━━ Materials provided

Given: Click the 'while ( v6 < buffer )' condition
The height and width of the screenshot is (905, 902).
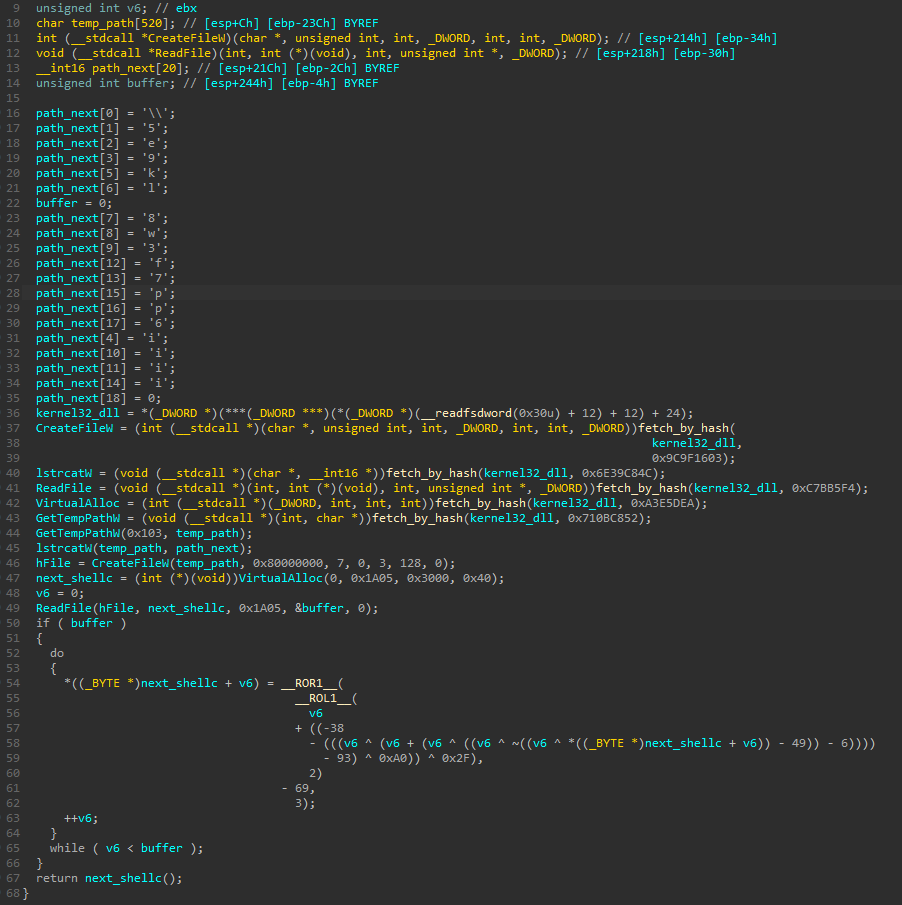Looking at the screenshot, I should [x=126, y=848].
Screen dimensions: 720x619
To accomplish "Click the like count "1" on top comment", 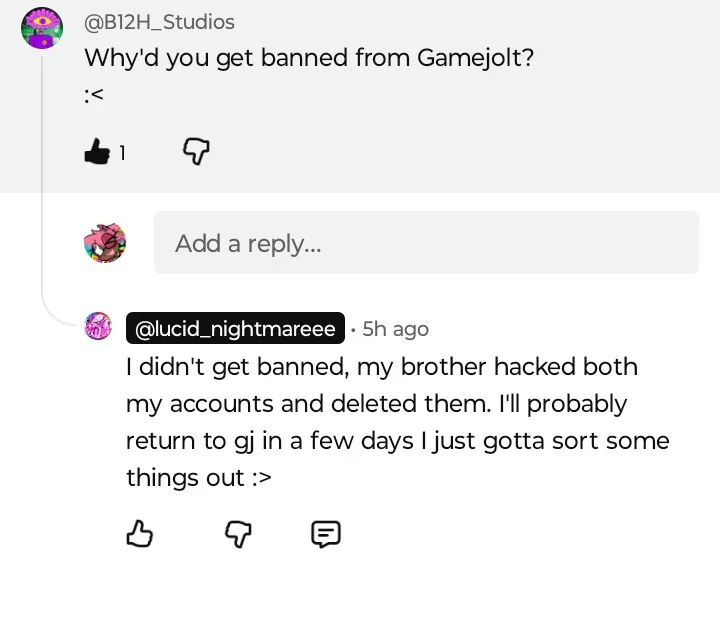I will click(x=122, y=153).
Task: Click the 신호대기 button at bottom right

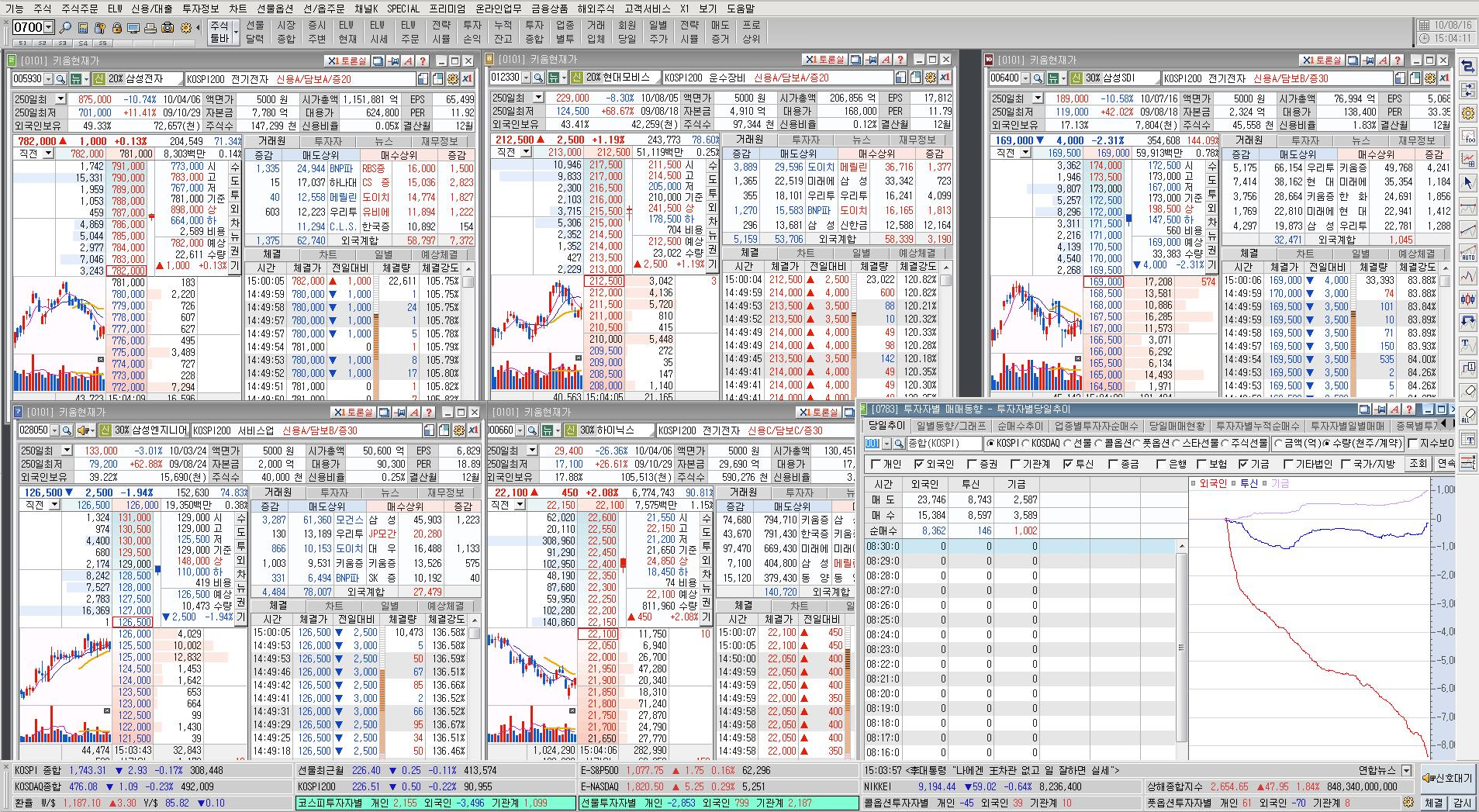Action: tap(1447, 778)
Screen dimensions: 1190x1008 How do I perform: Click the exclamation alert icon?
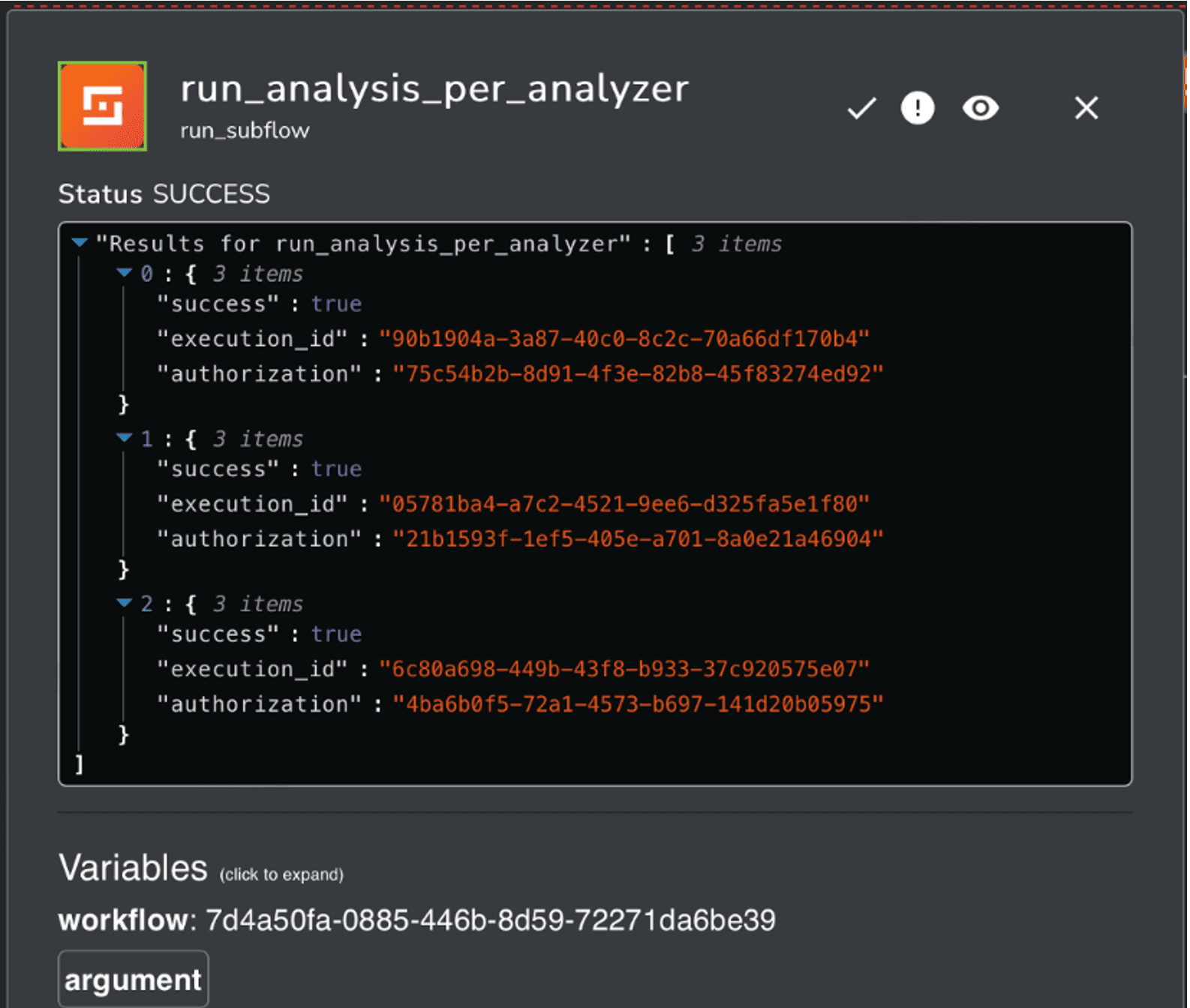[x=917, y=108]
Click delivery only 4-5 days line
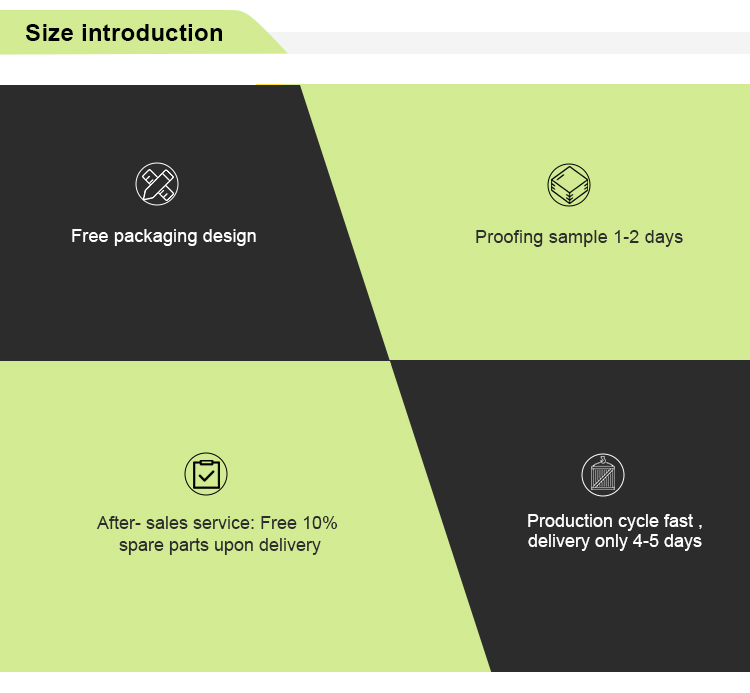750x693 pixels. [615, 541]
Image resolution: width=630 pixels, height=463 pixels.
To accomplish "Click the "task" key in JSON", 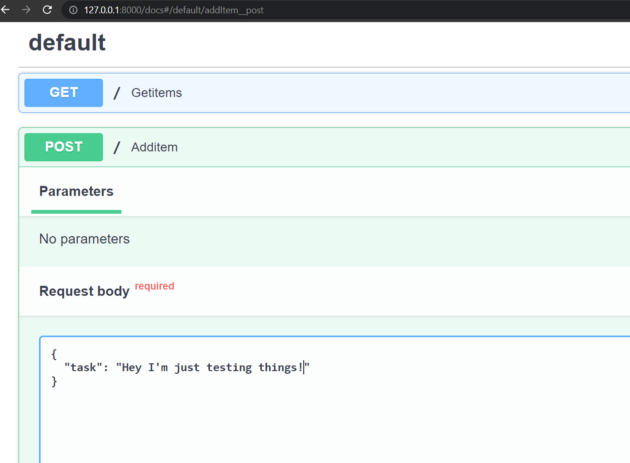I will (83, 367).
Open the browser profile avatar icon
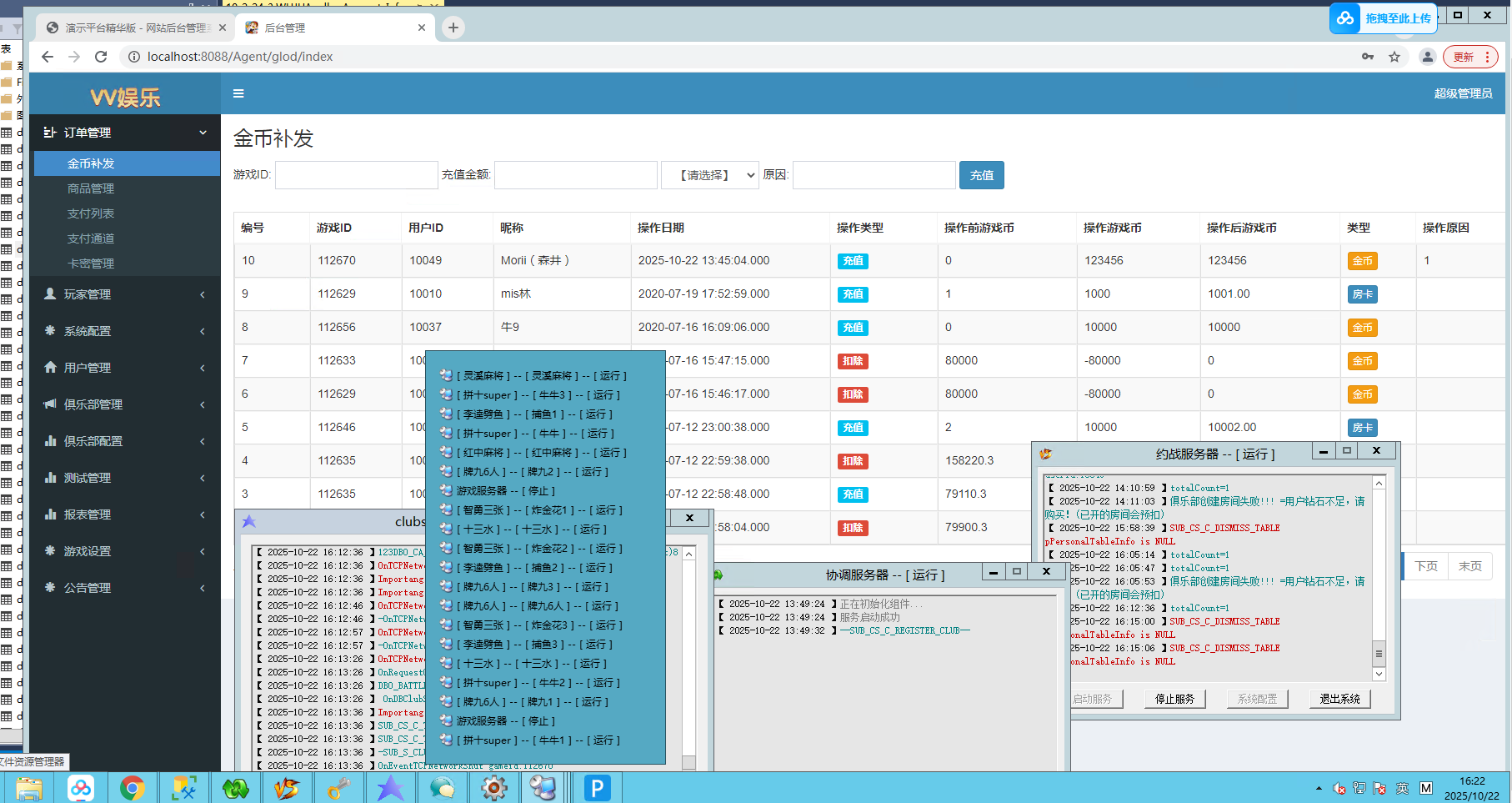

━━━━

Action item: Could you reproduce exactly, and only, the lines from the start of the records through the line containing "Screen dimensions: 720x619", leaving out the pictures?

Answer below:
Given: Click the 'while ( v6 < buffer )' condition
The height and width of the screenshot is (905, 902).
Looking at the screenshot, I should [x=126, y=848].
Screen dimensions: 720x619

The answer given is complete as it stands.